Conspiracy theorists believe Epps was an FBI informant because he was removed 
from a Jan. 6 "wanted" list without being charged. In January, the House 
committee that investigated the Capitol attack said the claims about Epps were 

   John Scott-Railton, a senior researcher at Citizen Lab who has tracked the 
"Stop the Steal" movement online, said anxiety over being entrapped by 
so-called agent provocateurs feeds a "paranoia that if they go and do violence, 
they may get caught and there may be consequences."

   "It seems to reduce a lot of people's willingness to make big statements 
about being willing to go out" and engage in violence, he said.
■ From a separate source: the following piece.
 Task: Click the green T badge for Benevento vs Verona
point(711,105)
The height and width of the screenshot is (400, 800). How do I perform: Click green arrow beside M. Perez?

   A grand jury is investigating hush money payments to women who alleged 
sexual encounters with Trump. Prosecutors have not said when their work might 
conclude or when charges could come.

   The conflicted feelings over how far to support Trump in his fight against 
prosecution extends into the political realm. His own vice president, Mike 
Pence, who's expected to challenge Trump for the Republican nomination, 
castigated Trump in an ABC News interview this weekend as "reckless" for his 
actions on Jan. 6 and said history would hold him accountable -- even as he 
echoed the former president's rhetoric that an indictment would be a 
"politically charged prosecution."

   "I have no doubt that President Trump knows how to take care of himself. And 
he will. But that doesn't make it right to have a politically charged 
prosecution of a former president of the United States of America," Pence said.

   The opening day of the House Republican conference in Orlando, Florida, was 
quickly overshadowed with the news of a potential indictment. Speaker Kevin 
McCarthy and other House Republicans called the possibility outrageous and 
criticized District Attorney Alvin Bragg for what they called "reckless crime" 
in New York City.

   McCarthy said he has assembled congressional investigators to probe if Bragg 
used Justice Department grants to pursue the Trump case. But despite the heated 
rhetoric toward Bragg, Republican leaders stopped short of Trump's calls for 
protesters to "take our nation back."

   "I don't think people should protest this. I think President Trump, when you 
talk to him, he doesn't think that, either," McCarthy said.